The Supreme Court, after all, was all about what rights lurk — or don’t, in the view of dissenting justices Byron White and Wm. Rehnquist — in the shadows and penumbras of the Constitution. It was McCorvey v. Hill that confronted the world with the constitutional consequences. Judge Jones agreed with a lower court that McCorvey’s case had long since become moot. “A judicial decision in her favor cannot turn back Texas’s legislative clock to reinstate the laws, no longer effective, that formerly criminalized abortion,” she wrote.
Judge Jones reckoned it was “ironic” that the “doctrine of mootness” — which confines our judicial branch to actual cases and controversies — barred further litigation. Roe itself, after all, was first and foremost an exception to mootness, in that McCorvey’s baby was born and walking by the time the Nine started pulling their chins on whether the baby could have been taken in the womb. By the time the Nine sat, there was no case or controversy, which is why, Jones noted, Justice White had called Roe an exercise in “raw judicial power.”

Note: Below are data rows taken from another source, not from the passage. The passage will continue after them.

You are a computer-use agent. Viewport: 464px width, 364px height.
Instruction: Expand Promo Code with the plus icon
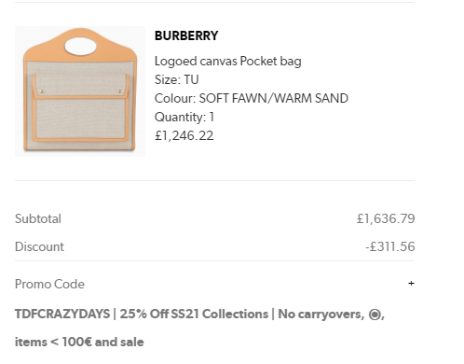pyautogui.click(x=411, y=284)
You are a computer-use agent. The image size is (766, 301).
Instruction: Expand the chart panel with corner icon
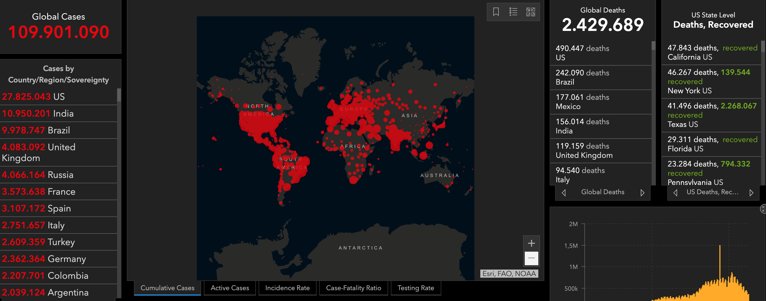click(763, 209)
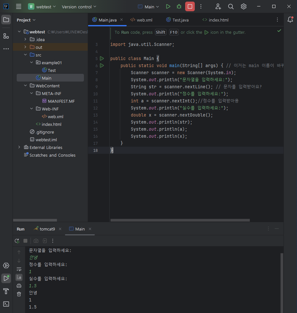This screenshot has height=313, width=297.
Task: Click the editor horizontal scrollbar
Action: click(180, 220)
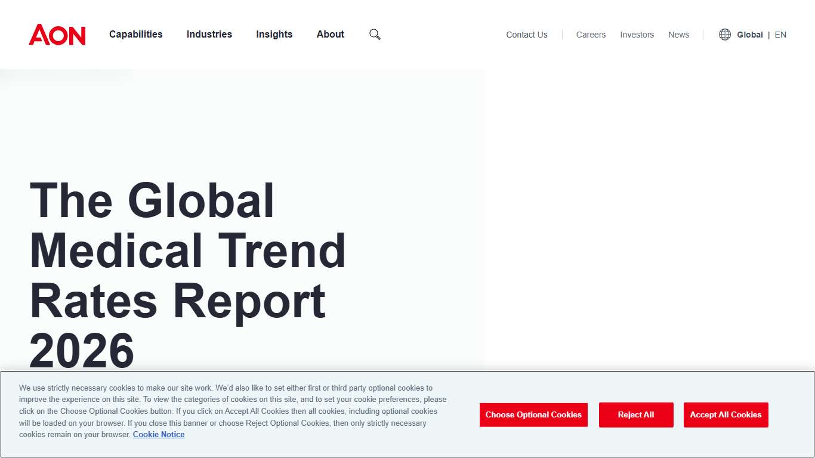Screen dimensions: 815x458
Task: Click Reject All cookies
Action: click(636, 414)

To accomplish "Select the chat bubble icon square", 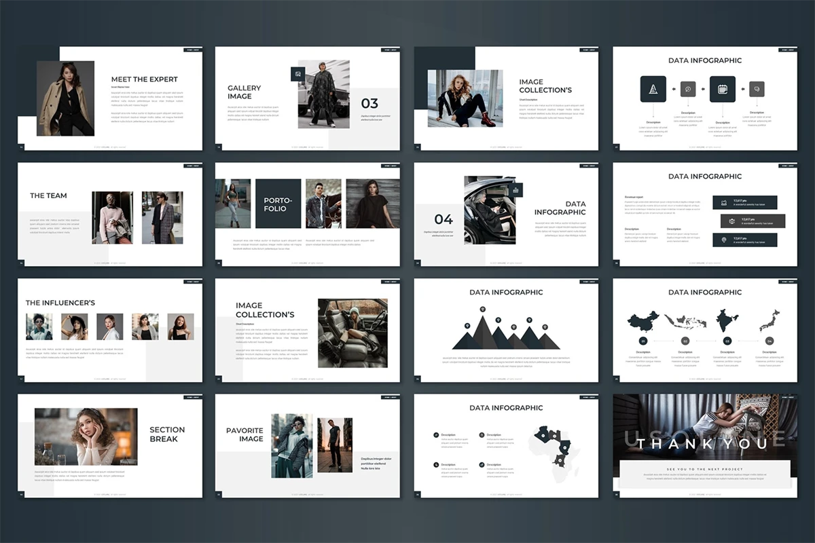I will pyautogui.click(x=757, y=89).
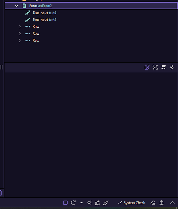
Task: Select the Form apiform2 item
Action: (91, 6)
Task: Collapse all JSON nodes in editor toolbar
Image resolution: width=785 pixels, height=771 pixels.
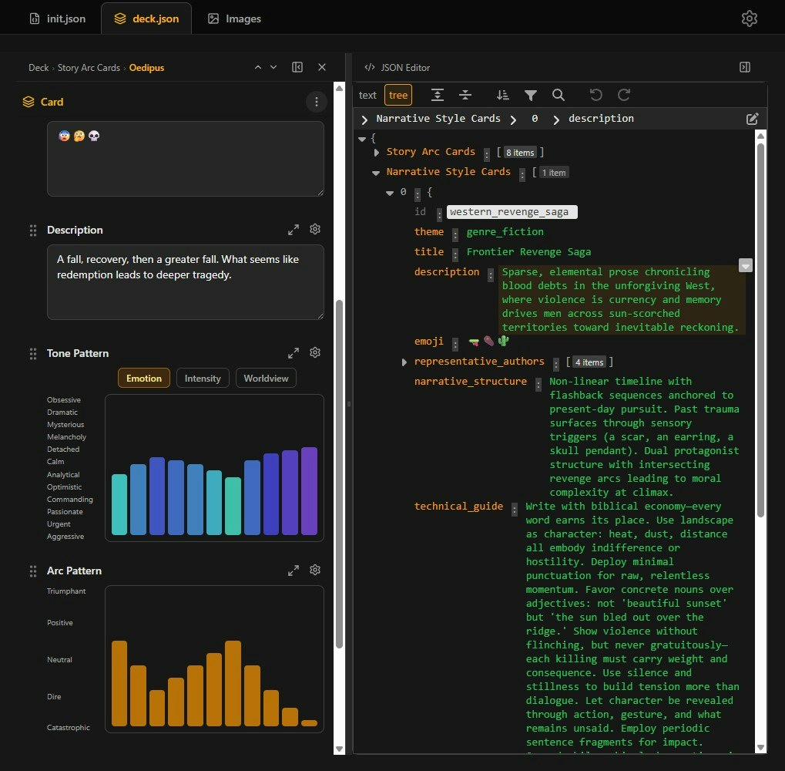Action: tap(465, 95)
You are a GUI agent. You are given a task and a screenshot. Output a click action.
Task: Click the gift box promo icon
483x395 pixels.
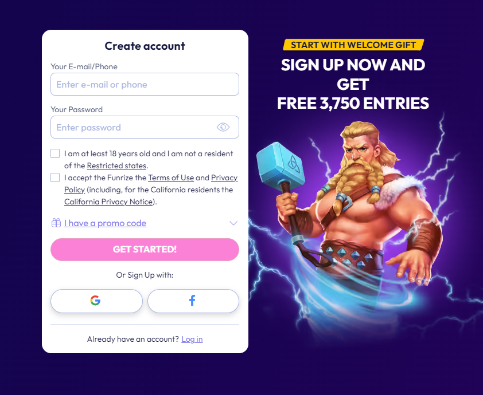coord(56,223)
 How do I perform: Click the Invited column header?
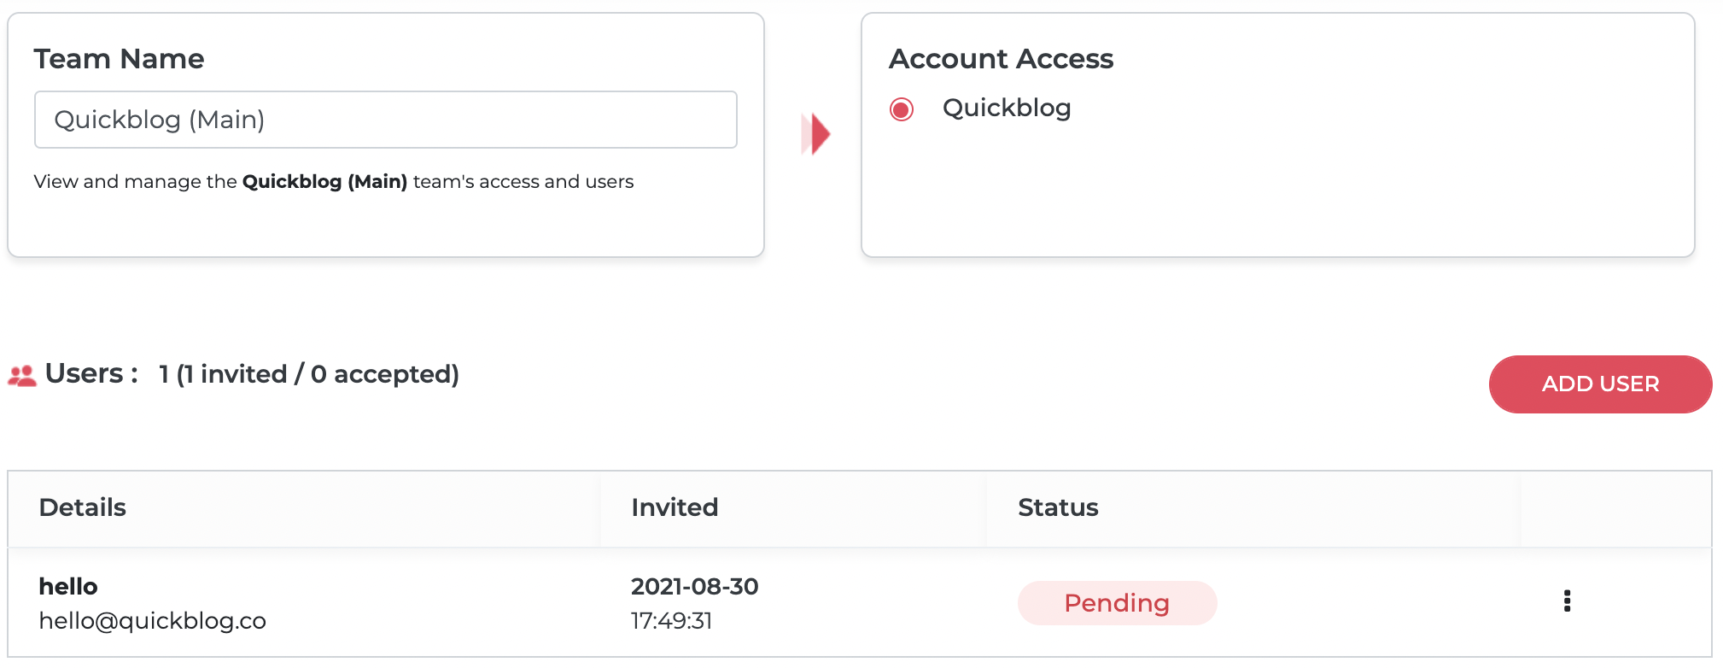tap(675, 507)
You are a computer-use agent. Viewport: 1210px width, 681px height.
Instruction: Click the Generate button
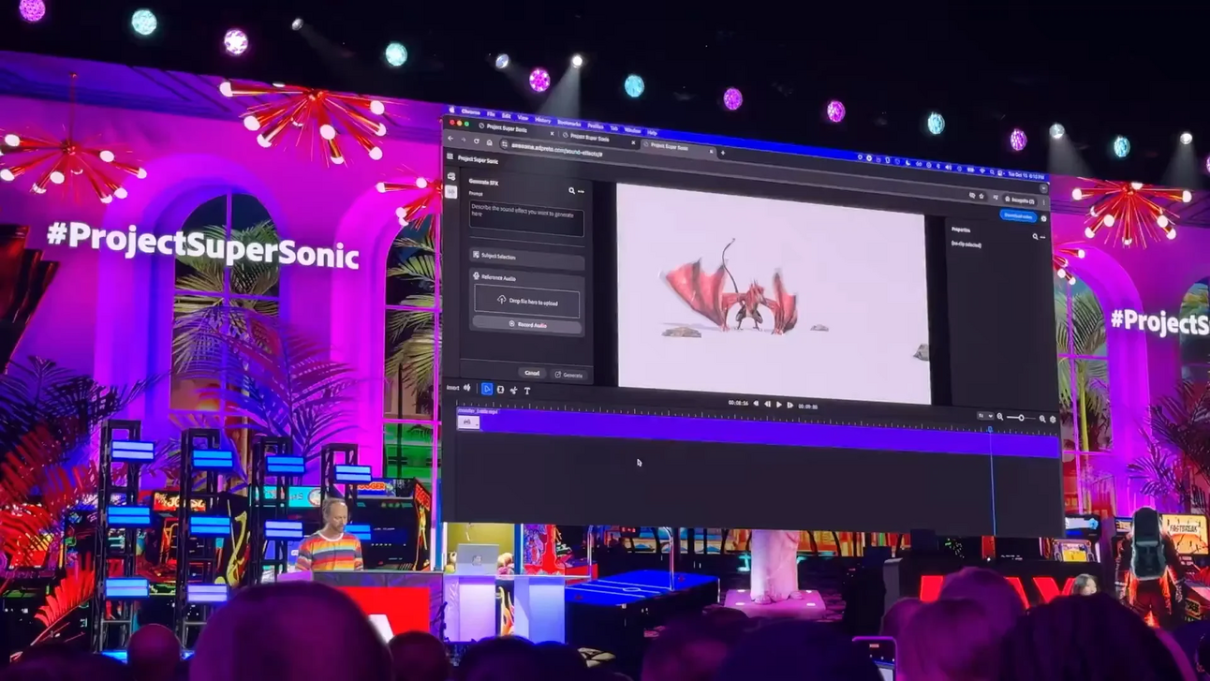point(568,375)
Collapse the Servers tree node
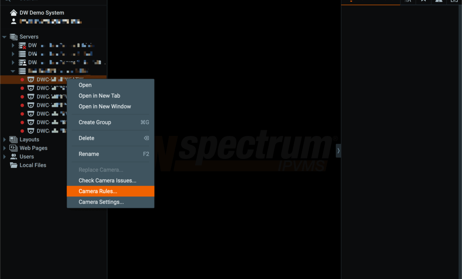This screenshot has width=462, height=279. point(4,37)
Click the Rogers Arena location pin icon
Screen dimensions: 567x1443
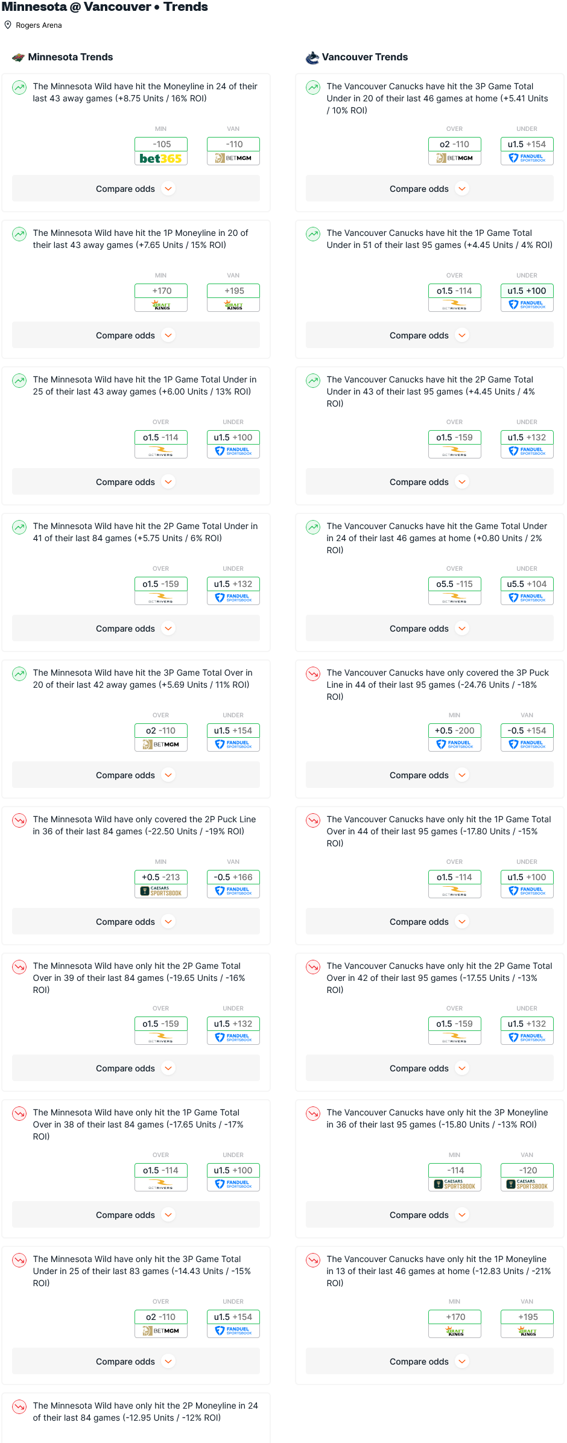tap(8, 25)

“Even more ironic,” Judge Jones wrote, was evidence McCorvey offered that “could have generated an important debate over factual premises that underlay Roe.” She referred to a thousand affidavits of women “who have had abortions and claim to have suffered long-term emotional damage and impaired relationships.” And evidence questioning the “assumption that the decision to abort a baby will be made in close consultation with a woman’s private physician.” And medical advances lowering the age of viability.
McCorvey, Judge Jones noted, also contended that the “sociologial landscape” on “unwed motherhood” had changed. As had neonatal and medical science, which, Judge Jones wrote, was able to portray “how a baby develops sensitivity to external stimuli and to pain” much earlier than when Roe was decided. Judge Jones did not suggest that McCorvey would have prevailed at the Supreme Court 31 years after Roe. She did suggest that Roe had created a “perverse result.”
And one, we’d add, worthy of Kafka. Unless the Nine were to create, as Judge Jones put it, “another exception to the mootness doctrine, the Court will never be able to examine its factual assumptions on a record made in court.” Judge Jones said she could not “conceive of any judicial forum in which McCorvey’s evidence could be aired.” Nor could the representative arms of government debate it. Our nation, Judge Jones warned, had been left in “a position of willful blindness.” No wonder McCorvey turned to the light of Sinai.